**About this exercise:** Check each line below for the word "computer", and copy those that have it.

#### Exercise input ####

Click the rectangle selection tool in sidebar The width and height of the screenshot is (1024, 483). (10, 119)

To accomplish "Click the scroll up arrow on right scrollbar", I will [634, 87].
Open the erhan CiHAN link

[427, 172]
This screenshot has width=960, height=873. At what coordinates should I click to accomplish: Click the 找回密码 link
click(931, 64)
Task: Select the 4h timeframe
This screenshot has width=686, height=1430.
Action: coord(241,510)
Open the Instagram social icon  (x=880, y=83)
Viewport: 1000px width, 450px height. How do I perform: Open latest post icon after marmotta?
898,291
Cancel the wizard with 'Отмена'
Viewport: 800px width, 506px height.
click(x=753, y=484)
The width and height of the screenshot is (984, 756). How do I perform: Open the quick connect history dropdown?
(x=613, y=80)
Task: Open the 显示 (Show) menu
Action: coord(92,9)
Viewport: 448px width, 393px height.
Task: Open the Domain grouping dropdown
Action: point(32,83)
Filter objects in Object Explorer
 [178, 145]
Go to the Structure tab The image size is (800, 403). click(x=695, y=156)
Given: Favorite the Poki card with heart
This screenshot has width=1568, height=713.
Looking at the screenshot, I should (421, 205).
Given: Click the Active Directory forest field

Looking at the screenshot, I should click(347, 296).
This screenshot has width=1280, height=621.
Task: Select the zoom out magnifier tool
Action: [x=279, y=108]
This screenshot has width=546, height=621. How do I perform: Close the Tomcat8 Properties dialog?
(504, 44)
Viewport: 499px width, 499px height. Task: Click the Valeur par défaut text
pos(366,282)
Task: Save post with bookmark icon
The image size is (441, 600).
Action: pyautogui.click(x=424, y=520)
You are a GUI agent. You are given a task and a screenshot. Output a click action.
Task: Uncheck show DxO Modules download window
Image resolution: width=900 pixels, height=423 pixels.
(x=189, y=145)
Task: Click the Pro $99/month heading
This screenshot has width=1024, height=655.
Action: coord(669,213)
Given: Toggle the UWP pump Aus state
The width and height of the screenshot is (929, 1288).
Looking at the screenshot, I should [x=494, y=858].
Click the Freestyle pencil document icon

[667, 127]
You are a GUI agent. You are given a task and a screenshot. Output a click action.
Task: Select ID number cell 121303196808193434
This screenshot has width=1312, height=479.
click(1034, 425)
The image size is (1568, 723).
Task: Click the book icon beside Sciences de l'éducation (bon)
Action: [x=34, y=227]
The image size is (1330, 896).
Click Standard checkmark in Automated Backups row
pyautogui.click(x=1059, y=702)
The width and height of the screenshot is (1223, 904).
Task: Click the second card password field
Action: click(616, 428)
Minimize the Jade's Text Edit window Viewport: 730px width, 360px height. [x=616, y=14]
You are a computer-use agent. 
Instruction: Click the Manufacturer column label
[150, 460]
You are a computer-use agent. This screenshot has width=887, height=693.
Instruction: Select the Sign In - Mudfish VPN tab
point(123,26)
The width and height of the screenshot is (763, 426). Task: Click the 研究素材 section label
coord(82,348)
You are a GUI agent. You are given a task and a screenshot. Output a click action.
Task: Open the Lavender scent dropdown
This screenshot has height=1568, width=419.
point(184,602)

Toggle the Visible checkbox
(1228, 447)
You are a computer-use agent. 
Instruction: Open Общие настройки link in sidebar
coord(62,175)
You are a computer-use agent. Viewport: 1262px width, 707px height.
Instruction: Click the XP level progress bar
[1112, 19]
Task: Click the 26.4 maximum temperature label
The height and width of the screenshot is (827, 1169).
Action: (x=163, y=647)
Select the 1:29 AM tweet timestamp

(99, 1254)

####

**Written answer:**
You are a computer-use agent. 
You are a computer-use agent. This screenshot has width=887, height=693.
You are a computer-use agent. 
You are a computer-use agent. Viewport: 1262px width, 707px height.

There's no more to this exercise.